Merge pull request #3154 from fluxcd/rfc-0003-cosign

[RFC-0003] Add Cosign keyless specification

rfcs/0003-kubernetes-oci/README.md

@@ -4,7 +4,7 @@
 
 **Creation date:** 2022-03-31
 
-**Last update:** 2022-08-22
+**Last update:** 2022-09-28
 
 ## Summary
 
@@ -124,16 +124,6 @@ spec:
     semver: "6.0.x"
 ```
 
-To verify the authenticity of an artifact, the Sigstore cosign public key can be supplied with:
-
-```yaml
-spec:
-  verify:
-    provider: cosign
-    secretRef:
-      name: cosign-key
-```
-
 ### Layer selection
 
 By default, Flux assumes that the first layer of the OCI artifact contains the Kubernetes configuration.
@@ -224,6 +214,34 @@ controller will use a specific cloud SDK for authentication purposes.
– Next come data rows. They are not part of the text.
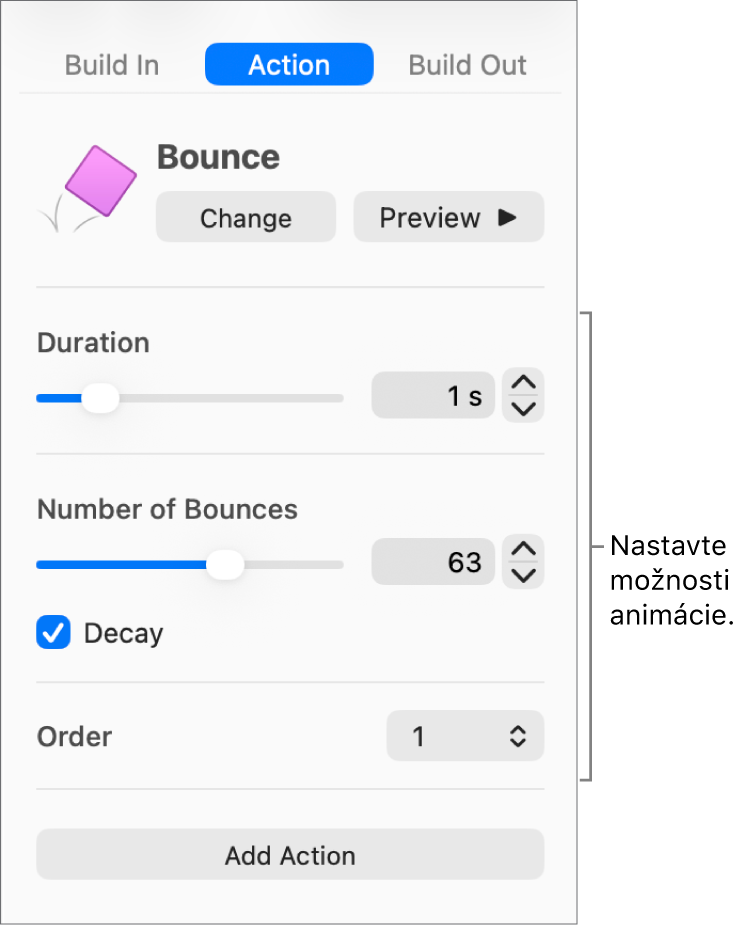
Task: Click the Decay label text
Action: [123, 634]
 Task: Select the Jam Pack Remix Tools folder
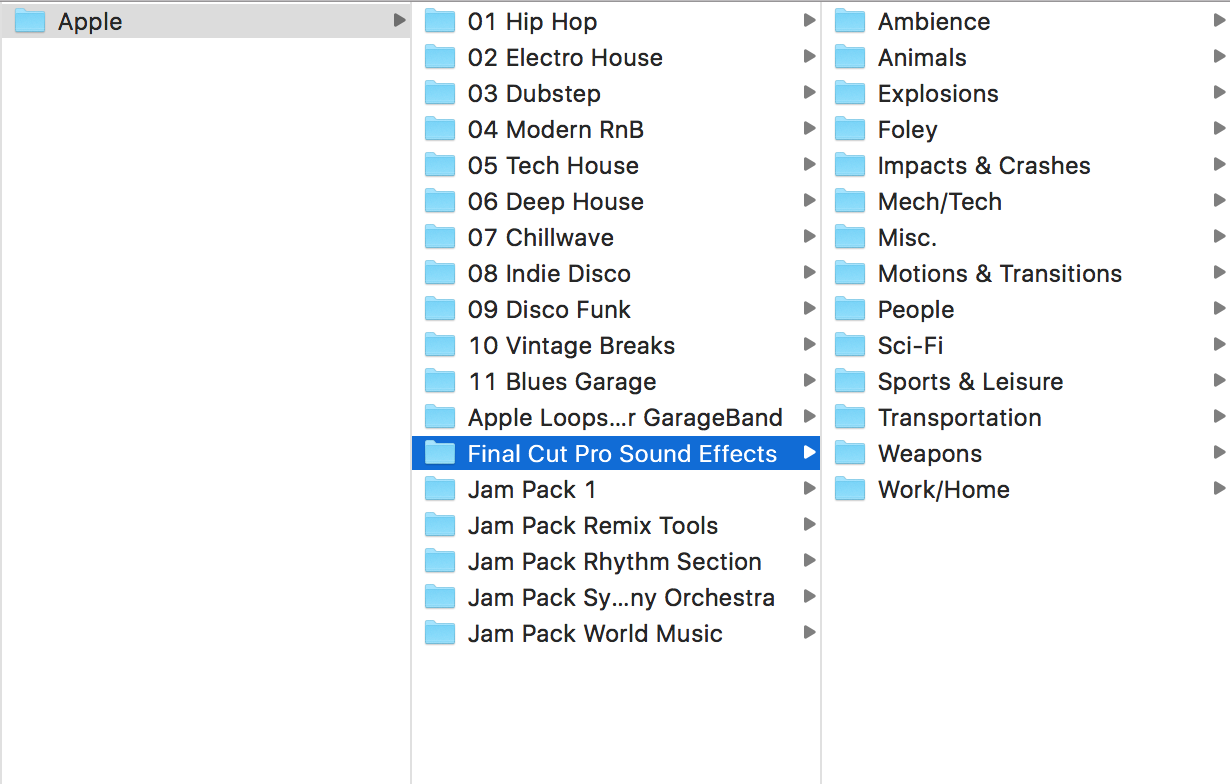tap(592, 525)
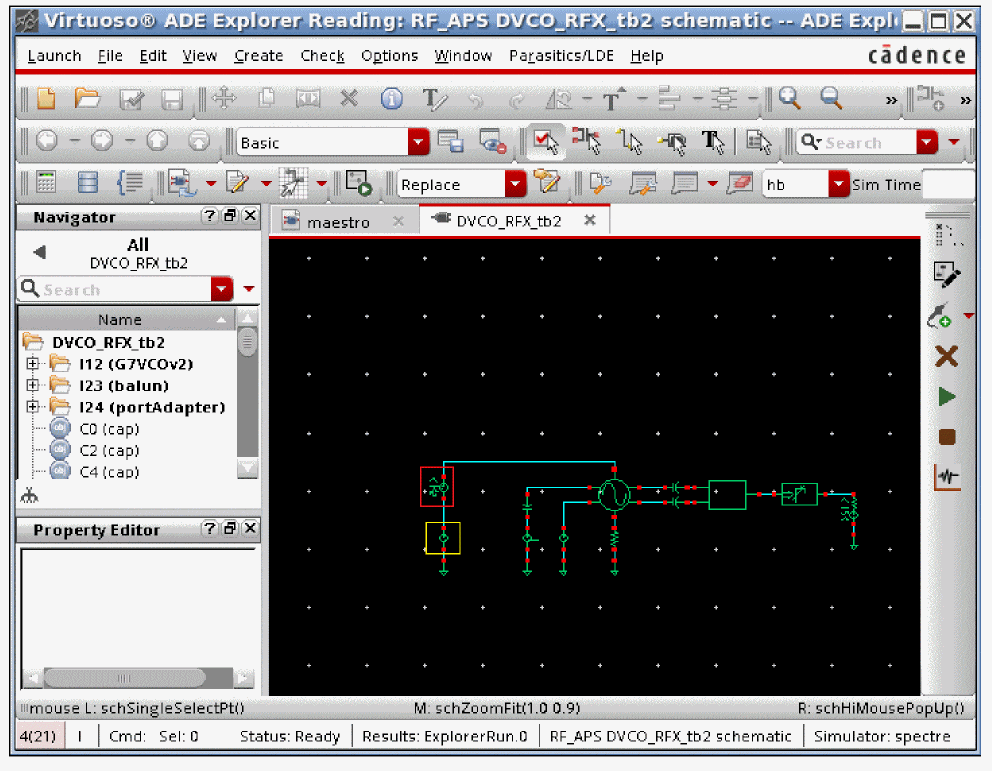Viewport: 992px width, 771px height.
Task: Click the brown X delete icon in sidebar
Action: pyautogui.click(x=946, y=356)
If both `s
 a non-generic provider are present in the definition, the controller will use the static credentials
 from the referenced secret.
 
+### Verify artifacts
+
+To verify the authenticity of the OCI artifacts, Flux will use the Sigstore Go SDK and implement verification
+for artifacts which were either signed with keys generated by Cosign or signed using the Cosign
+[keyless method](https://github.com/sigstore/cosign/blob/main/KEYLESS.md).
+
+To enable signature verification, the Cosign public key can be supplied with:
+
+```yaml
+spec:
+  verify:
+    provider: cosign
+    secretRef:
+      name: cosign-key
+```
+
+For verifying public artifacts which are signed using the keyless method,
+the `spec.verify.secretRef` field must be omitted:
+
+```yaml
+spec:
+  verify:
+    provider: cosign
+```
+
+When using the keyless method, Flux will verify the signatures in the Rekor
+transparency log instance hosted at [rekor.sigstore.dev](https://rekor.sigstore.dev/).
+
 ### Reconcile artifacts
 
 The `OCIRepository` can be used as a drop-in replacement for `GitRepository` and `Bucket` sources.